Good coaches look at three things: whether you can perform the movement safely, whether you can maintain quality mechanics throughout the workout, and whether the modification keeps the intended pace and feel of the workout intact. If a workout is supposed to take 8 to 12 minutes for most athletes and your version would take 25, the scaling isn’t aggressive enough.

This is where scaling gets nuanced. A coach might tell two athletes to scale the same movement in completely different ways. One person might need a lighter barbell because they have the technique but not the strength yet. Another might need to switch to dumbbells entirely because they’re still learning the barbell movement pattern. The right scale depends on what’s limiting you.

Scaling for Specific Situations

Scaling isn’t only for beginners. Athletes returning from injuries scale to work within a pain-free range of motion while preserving movement patterns. Pregnant athletes scale to account for changes in balance, core pressure, and joint laxity. Masters athletes (typically 35 and older in competition) often scale loads or volume to match recovery capacity. In all of these cases, the principle is the same: modify to maintain the training intent without compromising safety.

CrossFit’s own guidance frames it this way: you’re not modifying to make things easier, you’re modifying to keep the training stimulus appropriate while respecting your body’s current state. Someone recovering from a shoulder injury might do dumbbell presses instead of barbell overhead work, not because pressing is too hard, but because the barbell locks both arms into a position that aggravates healing tissue.

Scaling in the CrossFit Open

The CrossFit Open, the largest CrossFit competition held annually, offers both Rx and Scaled divisions. The Scaled division uses lighter loads, simpler movement variations, and sometimes adjusted rep schemes. In the 2025 Open, for instance, Scaled athletes performed dumbbell hang clean-to-overheads and walking lunges with the option of supported lunges, while the Rx version used heavier weights and stricter movement standards.

The Scaled division exists specifically so that everyday athletes can participate in competition without needing elite-level skills like muscle-ups or heavy Olympic lifts. Your score is compared only against others in the same division.
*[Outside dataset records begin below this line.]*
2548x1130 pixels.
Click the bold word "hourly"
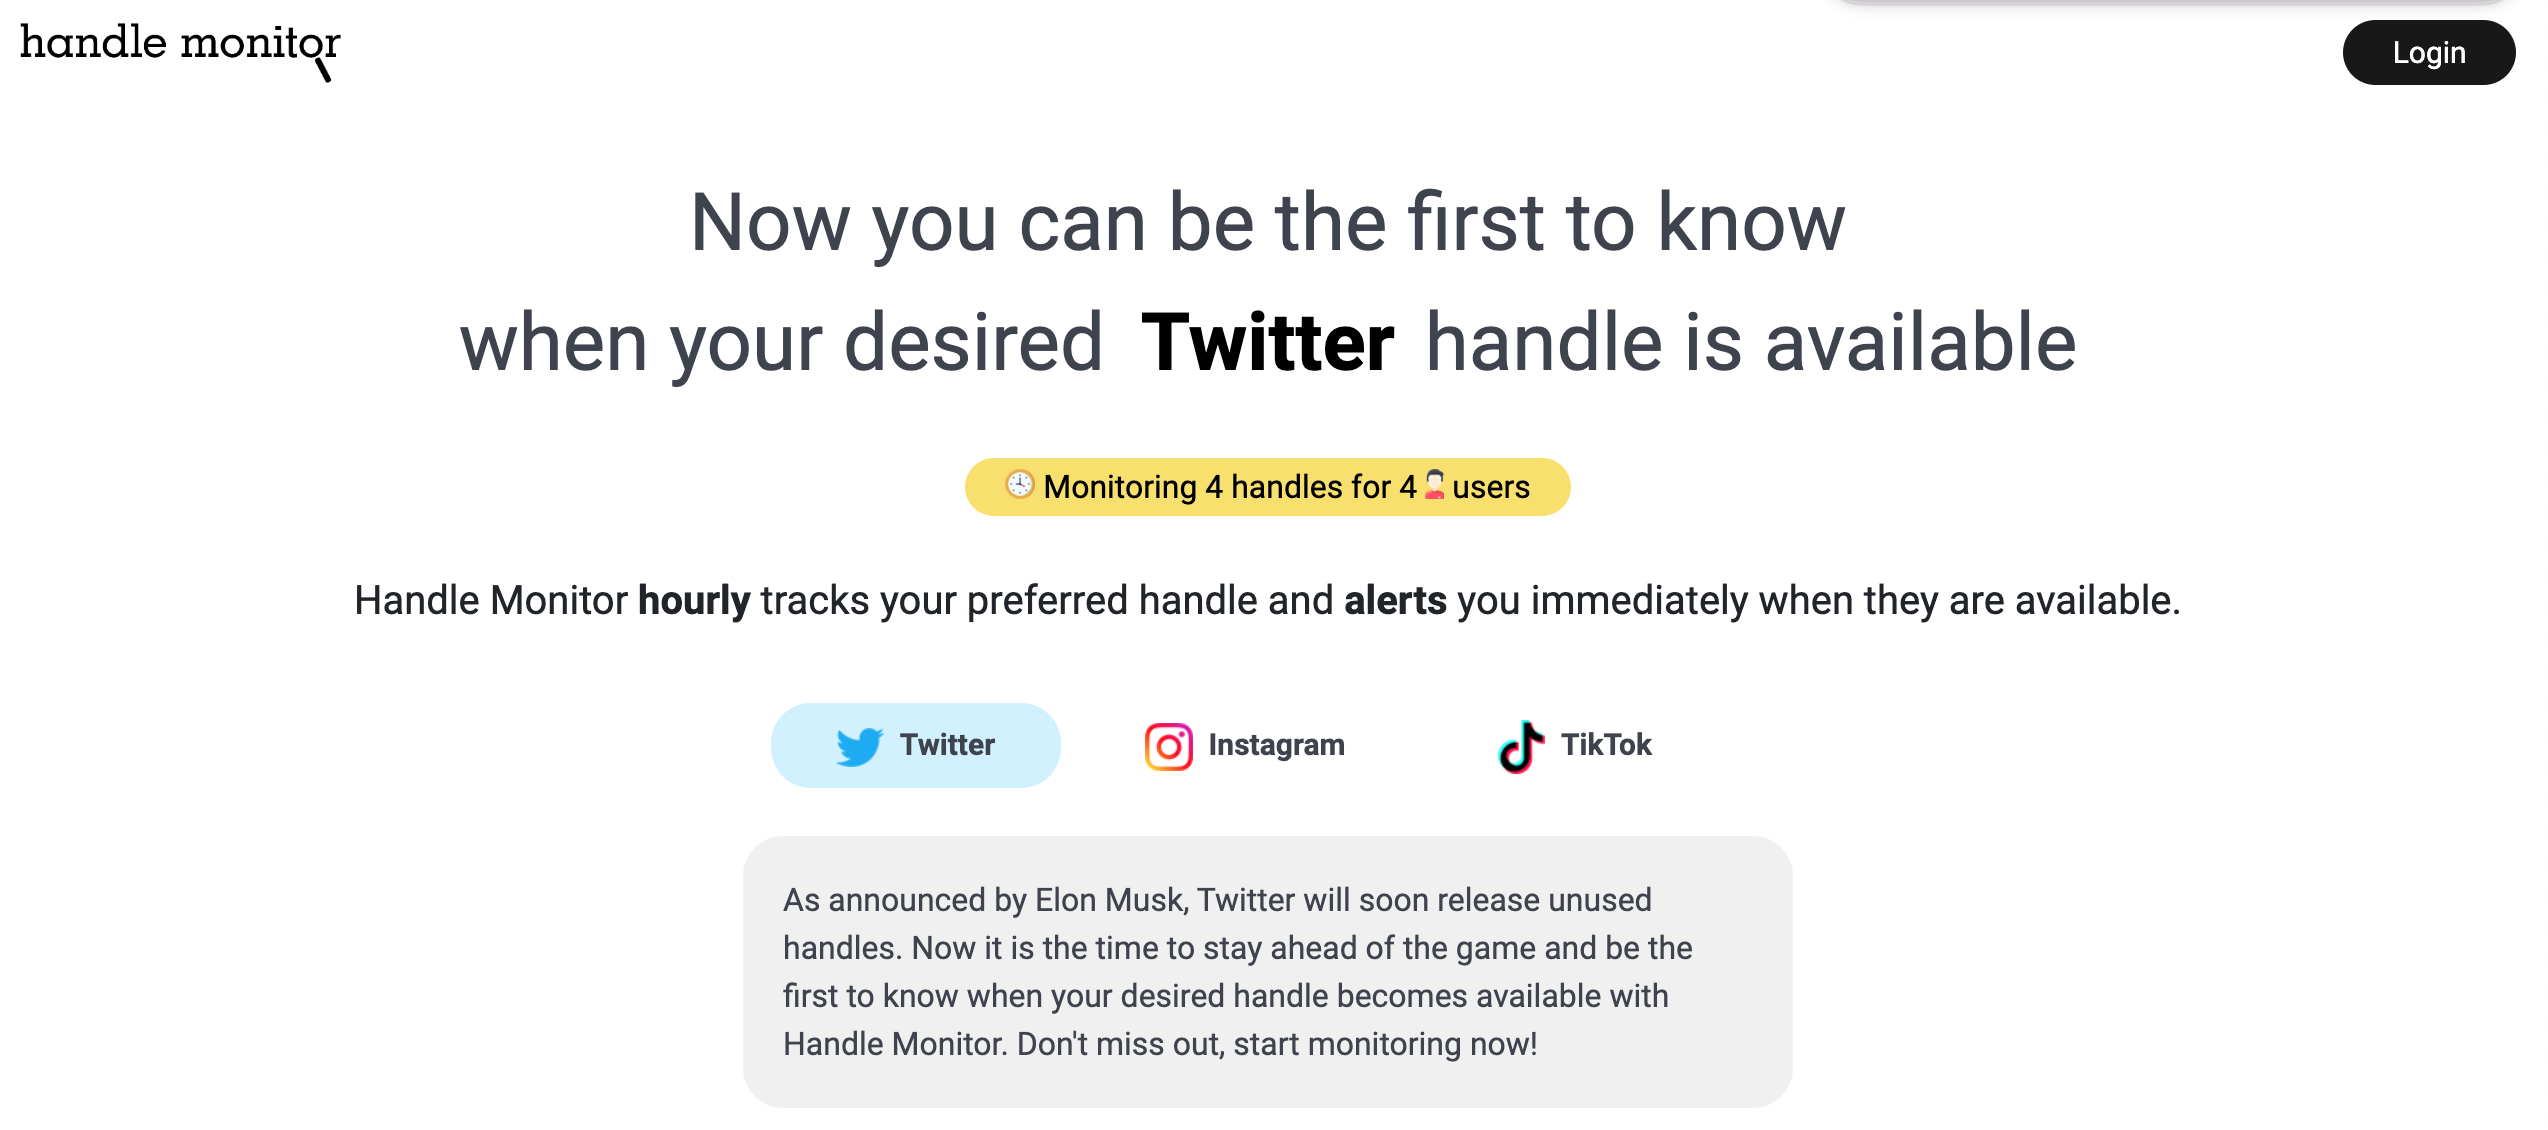tap(694, 601)
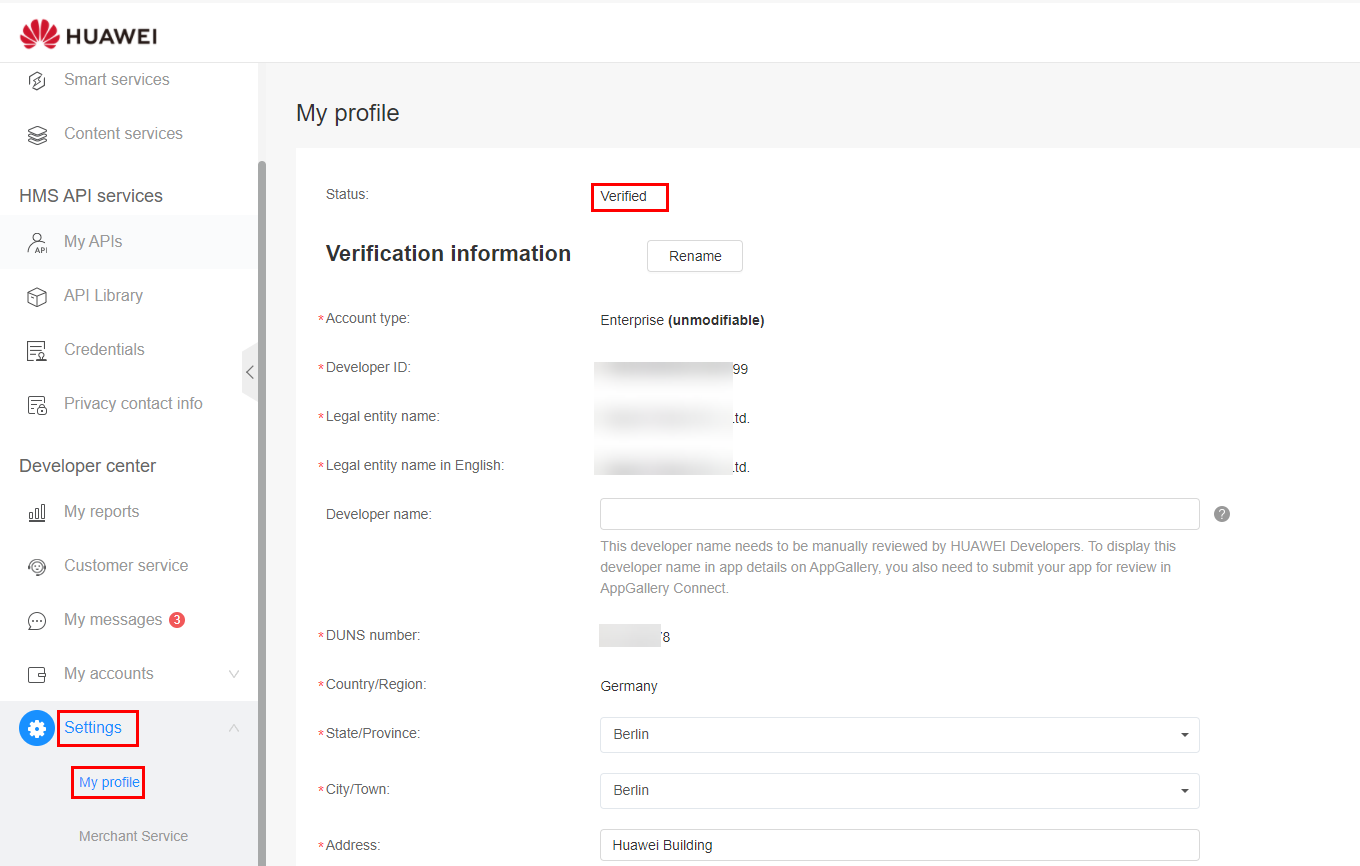Click the My reports bar-chart icon
The width and height of the screenshot is (1360, 866).
click(37, 511)
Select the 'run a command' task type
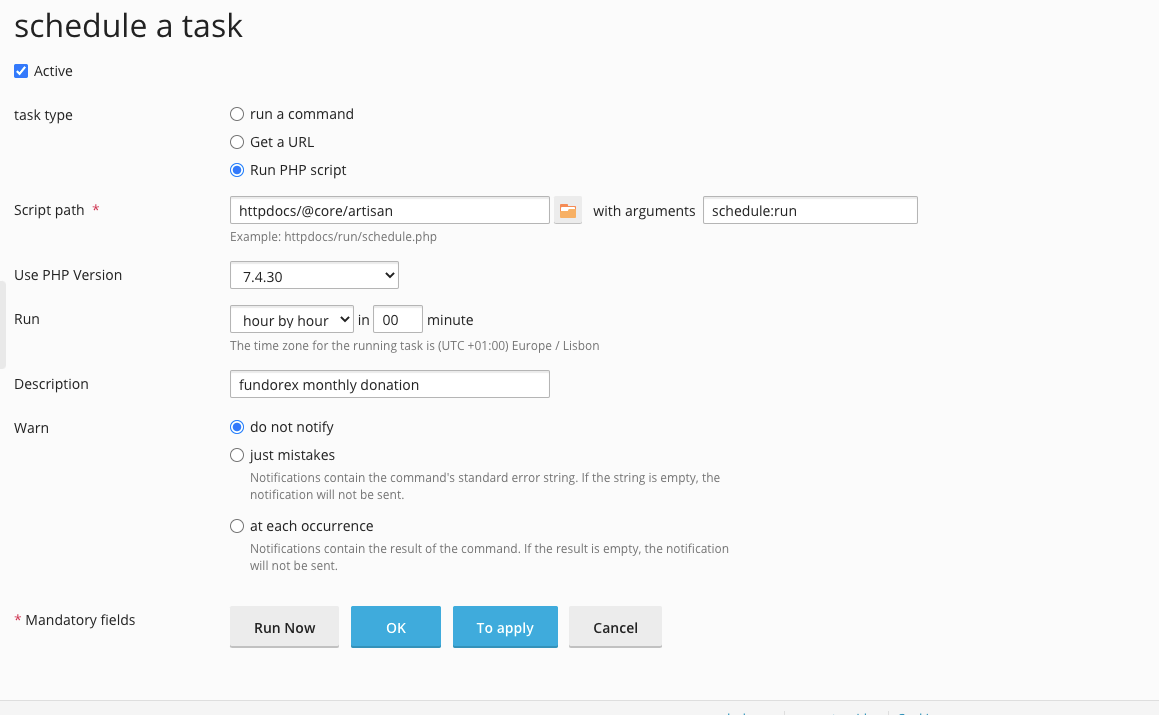 point(236,113)
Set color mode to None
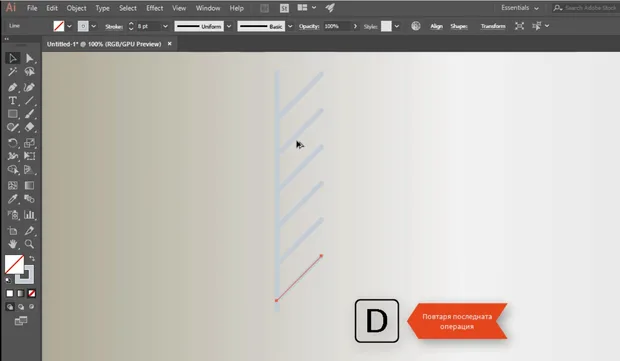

Why Scaling Isn’t “Cheating”

One of the biggest mental hurdles for newer CrossFit athletes is the feeling that scaling means failing. In practice, the opposite is true. An athlete who scales intelligently and moves well at high intensity will get fitter, faster than someone who grinds through the Rx version with poor form and constant rest breaks. The stimulus drives the adaptation, and scaling is what makes the stimulus accessible. If a class of 10 people all did the identical workout regardless of ability, only one or two of them would actually get the training effect the workout was designed for.